Parser.y rewrite with parser combinators
Simon Peyton Jones
simonpj at microsoft.com
Mon Oct 8 21:26:31 UTC 2018
I'm no parser expert, but a parser that was easier to understand and modify, and was as fast as the current one, sounds good to me.
It's a tricky area though; e.g. the layout rule.
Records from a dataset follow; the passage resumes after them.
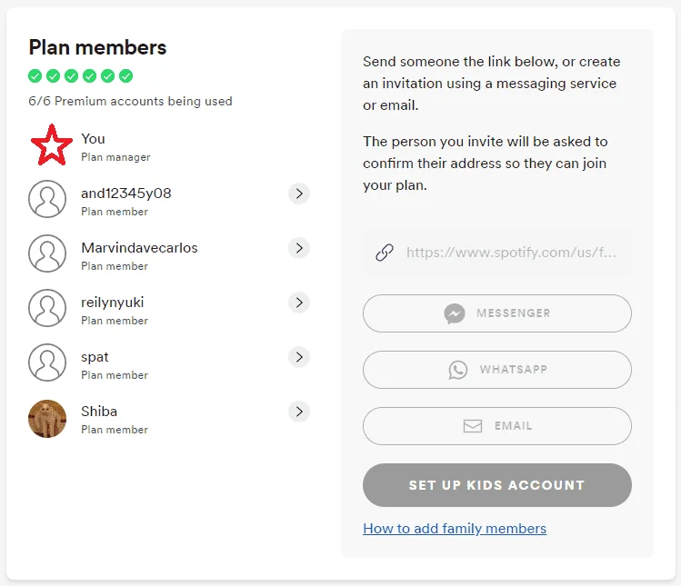
Task: Open How to add family members link
Action: coord(455,529)
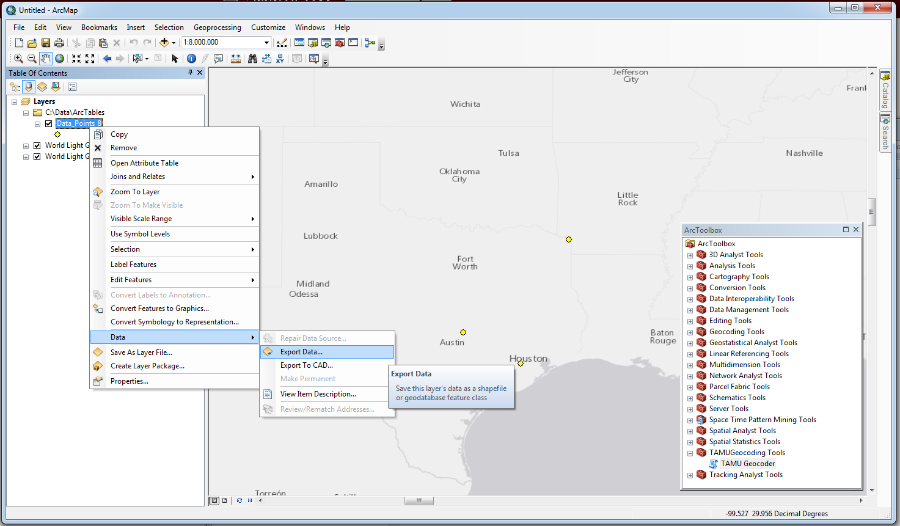Open the ArcToolbox window from the toolbar

(x=340, y=43)
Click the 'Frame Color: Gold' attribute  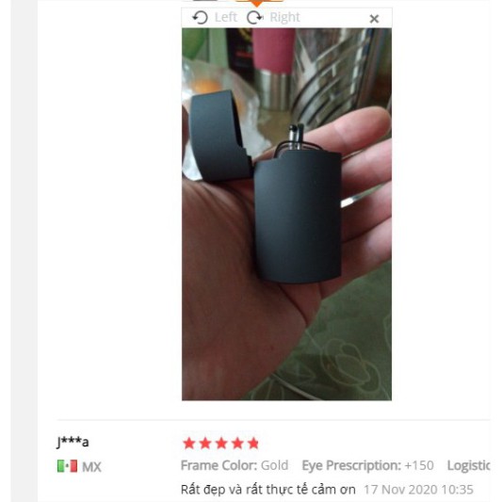pyautogui.click(x=235, y=465)
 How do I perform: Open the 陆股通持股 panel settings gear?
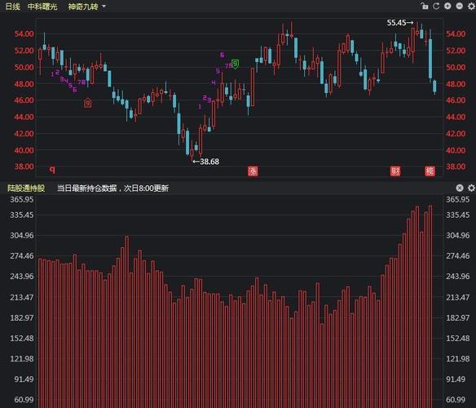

Worth talking to Simon Marlow.
Simon
| -----Original Message-----
| From: ghc-devs <ghc-devs-bounces at haskell.org> On Behalf Of Vladislav
| Zavialov
| Sent: 08 October 2018 21:44
| To: ghc-devs <ghc-devs at haskell.org>
| Subject: Parser.y rewrite with parser combinators
|
| Hello devs,
|
| Recently I've been working on a couple of parsing-related issues in
| GHC. I implemented support for the -XStarIsType extension, fixed
| parsing of the (!) type operator (Trac #15457), allowed using type
| operators in existential contexts (Trac #15675).
|
| Doing these tasks required way more engineering effort than I expected
| from my prior experience working with parsers due to complexities of
| GHC's grammar.
|
| In the last couple of days, I've been working on Trac #1087 - a
| 12-year old parsing bug. After trying out a couple of approaches, to
| my dismay I realised that fixing it properly (including support for
| bang patterns inside infix constructors, etc) would require a complete
| rewrite of expression and pattern parsing logic.
|
| Worse yet, most of the work would be done outside Parser.y in Haskell
| code instead, in RdrHsSyn helpers. When I try to keep the logic inside
| Parser.y, in every design direction I face reduce/reduce conflicts.
|
| The reduce/reduce conflicts are the worst.
|
| Perhaps it is finally time to admit that Haskell syntax with all of
| the GHC cannot fit into a LALR grammar?
|
| The extent of hacks that we have right now just to make parsing
| possible is astonishing. For instance, we have dedicated constructors
| in HsExpr to make parsing patterns possible (EWildPat, EAsPat,
| EViewPat, ELazyPat). That is, one of the fundamental types (that the
| type checker operates on) has four additional constructors that exist
| due to a reduce/reduce conflict between patterns and expressions.
|
| I propose a complete rewrite of GHC's parser to use recursive descent
| parsing with monadic parser combinators.
|
| 1. We could significantly simplify parsing logic by doing things in a
| more direct manner. For instance, instead of parsing patterns as
| expressions and then post-processing them, we could have separate
| parsing logic for patterns and expressions.
|
| 2. We could fix long-standing parsing bugs like Trac #1087 because
| recursive descent offers more expressive power than LALR (at the cost
| of support for left recursion, which is not much of a loss in
| practice).
|
| 3. New extensions to the grammar would require less engineering effort.
|
| Of course, this rewrite is a huge chunk of work, so before I start, I
| would like to know that this work would be accepted if done well.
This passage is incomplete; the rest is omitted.